What you need to do →
Omit all pictures and transcribe only the lines in the entries below that run from the line with "RZS系列电炉减速机 (208, 1167)" through the line with "Neceser Iriam (41, 2178)".

(Screenshot grounding data)
▬▬▬▬▬▬▬▬▬▬
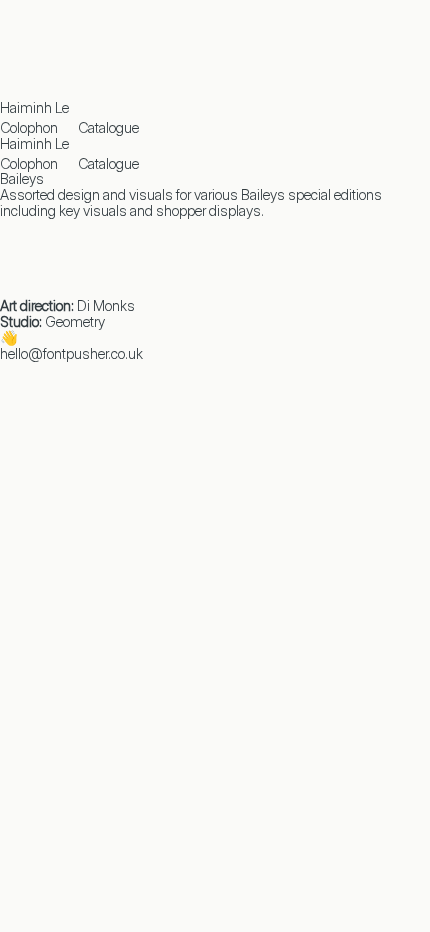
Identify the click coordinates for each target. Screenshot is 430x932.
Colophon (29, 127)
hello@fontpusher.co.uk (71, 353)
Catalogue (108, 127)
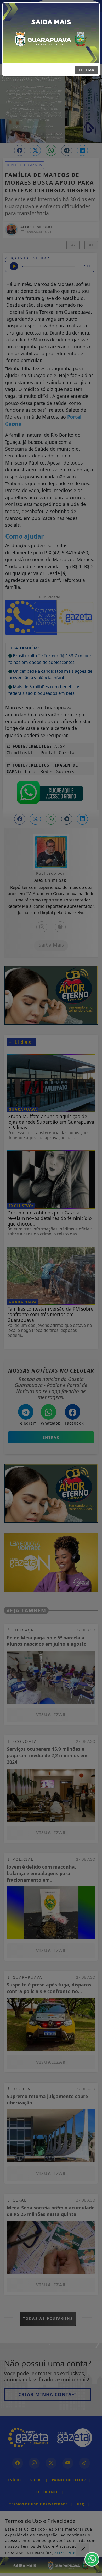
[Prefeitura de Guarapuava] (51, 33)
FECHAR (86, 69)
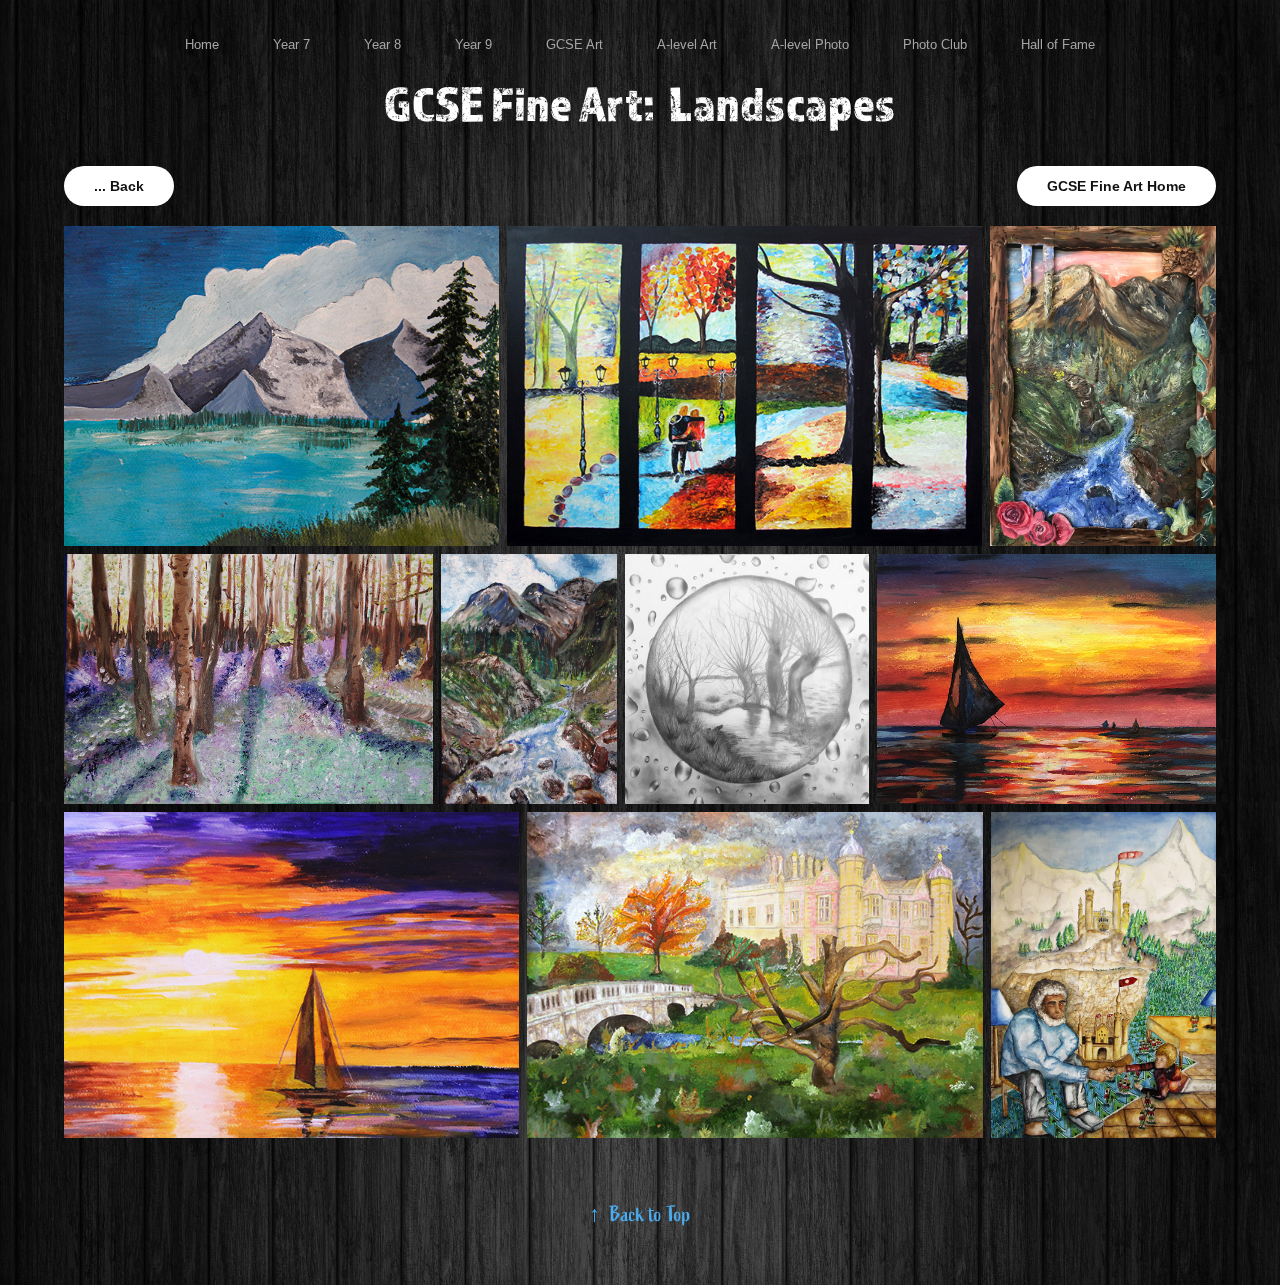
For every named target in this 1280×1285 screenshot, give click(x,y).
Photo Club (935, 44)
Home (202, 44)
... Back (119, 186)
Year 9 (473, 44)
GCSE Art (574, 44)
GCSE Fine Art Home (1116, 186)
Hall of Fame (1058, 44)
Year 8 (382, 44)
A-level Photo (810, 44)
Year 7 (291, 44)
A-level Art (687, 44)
▬▬▬▬▬▬▬▬▬▬
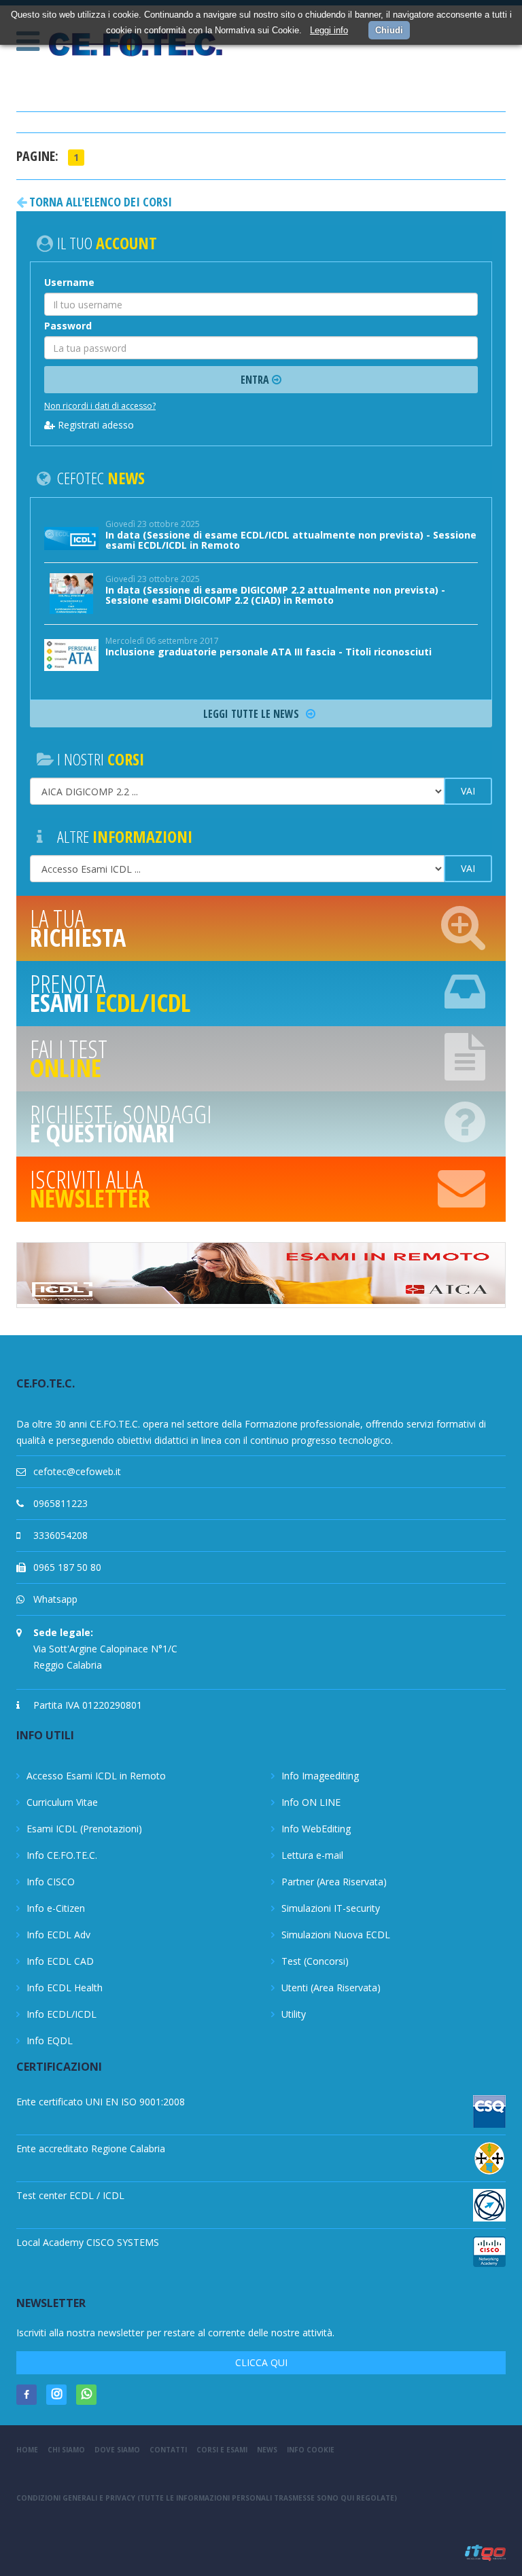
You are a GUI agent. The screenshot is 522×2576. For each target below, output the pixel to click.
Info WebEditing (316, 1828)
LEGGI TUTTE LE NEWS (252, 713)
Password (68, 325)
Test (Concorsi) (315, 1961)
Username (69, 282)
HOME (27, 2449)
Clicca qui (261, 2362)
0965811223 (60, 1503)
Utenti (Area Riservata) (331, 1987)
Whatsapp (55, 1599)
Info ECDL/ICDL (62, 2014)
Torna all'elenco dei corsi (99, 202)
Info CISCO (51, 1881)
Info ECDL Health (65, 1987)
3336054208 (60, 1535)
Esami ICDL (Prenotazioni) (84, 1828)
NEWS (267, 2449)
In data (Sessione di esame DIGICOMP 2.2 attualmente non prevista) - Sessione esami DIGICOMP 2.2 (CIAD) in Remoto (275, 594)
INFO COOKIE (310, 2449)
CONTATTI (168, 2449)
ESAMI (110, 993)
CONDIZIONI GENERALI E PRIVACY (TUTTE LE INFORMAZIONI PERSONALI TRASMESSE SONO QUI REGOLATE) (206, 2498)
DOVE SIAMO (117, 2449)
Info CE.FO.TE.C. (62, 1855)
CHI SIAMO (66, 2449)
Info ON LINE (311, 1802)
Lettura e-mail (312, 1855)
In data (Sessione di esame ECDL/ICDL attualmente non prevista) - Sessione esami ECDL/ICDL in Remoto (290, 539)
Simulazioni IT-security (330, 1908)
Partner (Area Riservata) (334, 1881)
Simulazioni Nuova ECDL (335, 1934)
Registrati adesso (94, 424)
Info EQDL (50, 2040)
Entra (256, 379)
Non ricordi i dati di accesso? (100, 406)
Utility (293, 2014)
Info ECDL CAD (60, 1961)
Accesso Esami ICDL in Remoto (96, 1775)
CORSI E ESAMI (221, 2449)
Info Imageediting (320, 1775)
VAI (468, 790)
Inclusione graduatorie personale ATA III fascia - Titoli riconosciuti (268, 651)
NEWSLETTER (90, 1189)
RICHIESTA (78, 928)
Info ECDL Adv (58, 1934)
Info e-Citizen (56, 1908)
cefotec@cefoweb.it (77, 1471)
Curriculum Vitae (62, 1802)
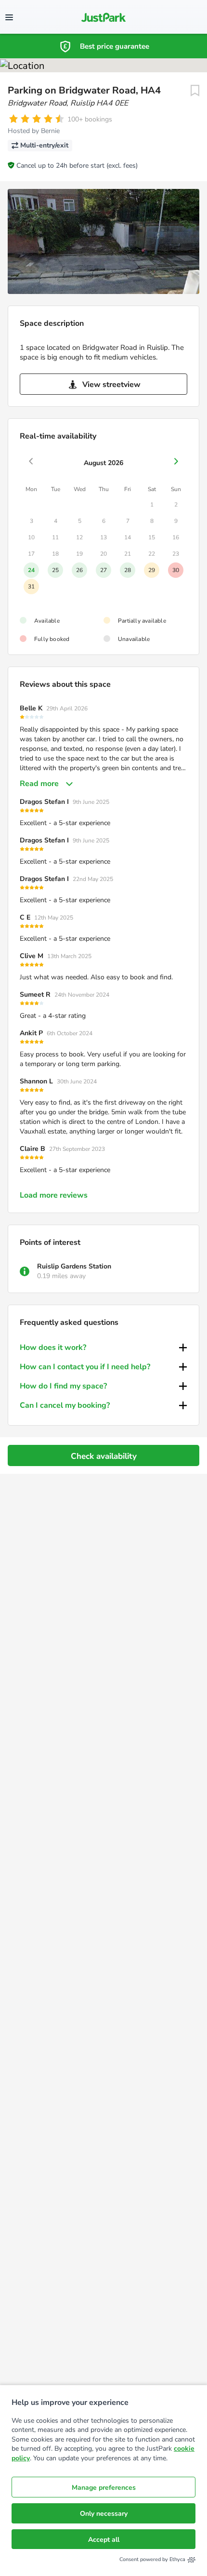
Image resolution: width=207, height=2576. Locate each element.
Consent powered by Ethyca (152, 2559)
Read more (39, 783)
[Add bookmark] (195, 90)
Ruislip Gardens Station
▬▬▬▬▬▬▬▬▬▬
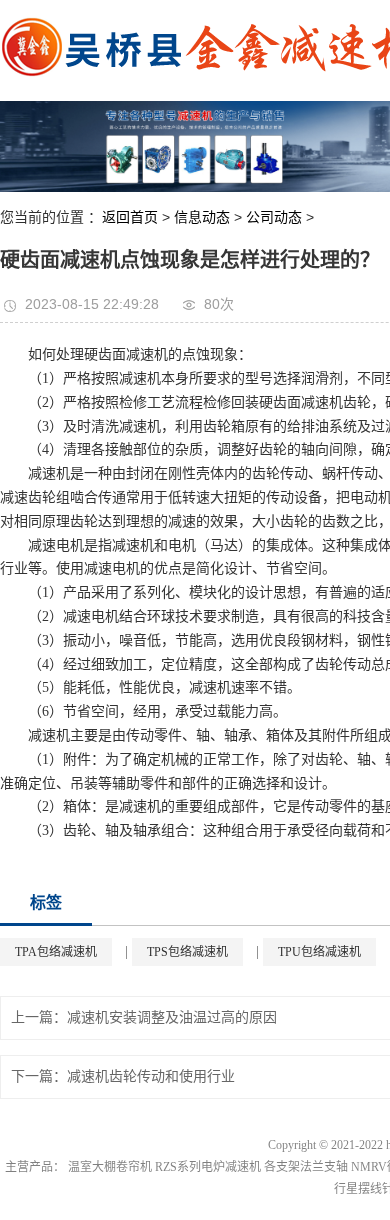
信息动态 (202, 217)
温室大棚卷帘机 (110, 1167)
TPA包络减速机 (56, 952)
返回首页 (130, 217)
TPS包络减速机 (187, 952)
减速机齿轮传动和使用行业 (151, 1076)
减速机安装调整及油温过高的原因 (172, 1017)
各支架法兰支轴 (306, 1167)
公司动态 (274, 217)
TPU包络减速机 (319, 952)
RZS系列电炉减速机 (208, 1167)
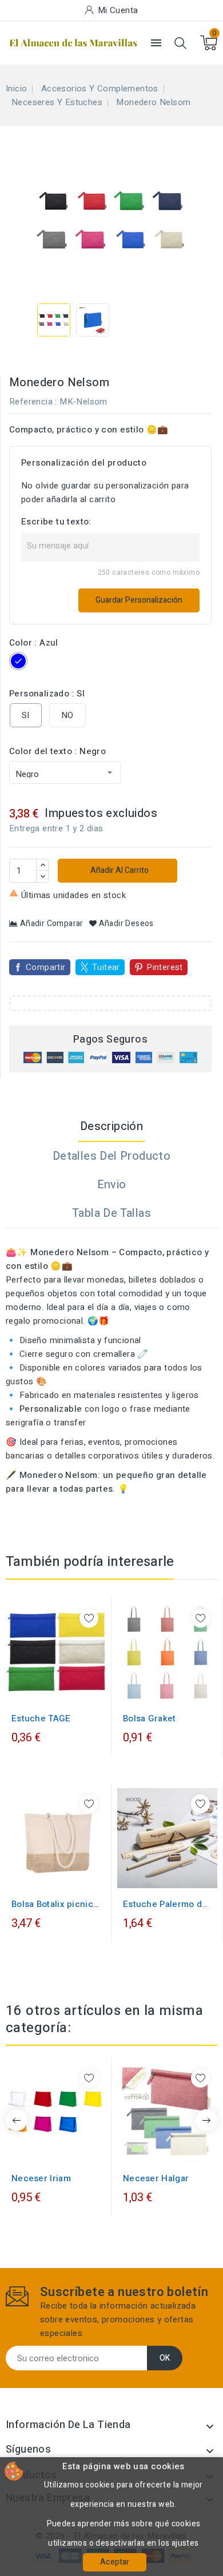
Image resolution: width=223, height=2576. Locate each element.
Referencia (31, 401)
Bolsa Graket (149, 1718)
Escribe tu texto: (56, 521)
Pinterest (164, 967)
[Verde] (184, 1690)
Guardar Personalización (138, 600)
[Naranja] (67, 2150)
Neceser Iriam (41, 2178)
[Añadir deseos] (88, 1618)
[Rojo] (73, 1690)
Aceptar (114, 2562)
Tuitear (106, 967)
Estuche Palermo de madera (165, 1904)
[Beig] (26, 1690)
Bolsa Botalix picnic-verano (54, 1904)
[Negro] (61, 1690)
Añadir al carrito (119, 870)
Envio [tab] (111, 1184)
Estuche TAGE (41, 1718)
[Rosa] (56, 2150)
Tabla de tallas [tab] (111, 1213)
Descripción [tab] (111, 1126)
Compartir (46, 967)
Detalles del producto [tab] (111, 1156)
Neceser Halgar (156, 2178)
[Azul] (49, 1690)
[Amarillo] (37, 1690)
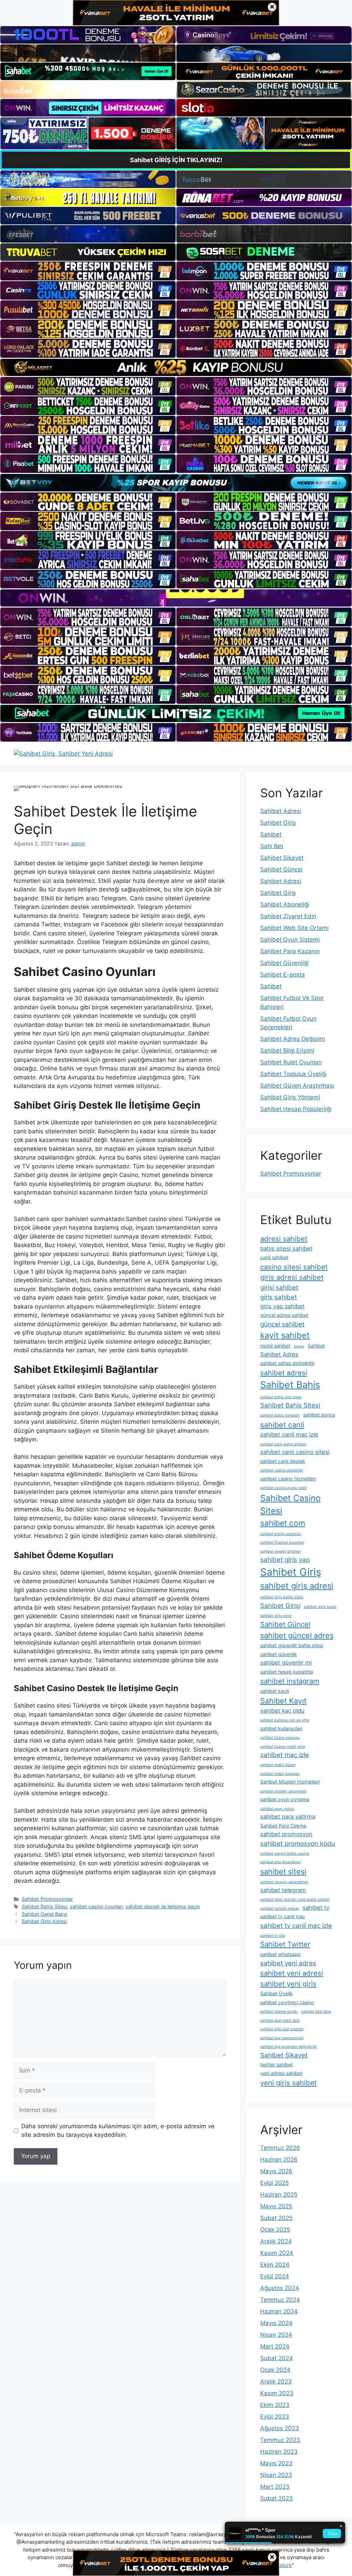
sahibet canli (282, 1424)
▬▬▬▬▬▬▬▬▬▬
Answer to the problem →
RZS系列电炉减速机 (208, 1167)
Image resolution: width=223, height=2576. Locate each element.
Referencia (31, 401)
Bolsa Graket (149, 1718)
Escribe tu texto: (56, 521)
Pinterest (164, 967)
[Verde] (184, 1690)
Guardar Personalización (138, 600)
[Naranja] (67, 2150)
Neceser Iriam (41, 2178)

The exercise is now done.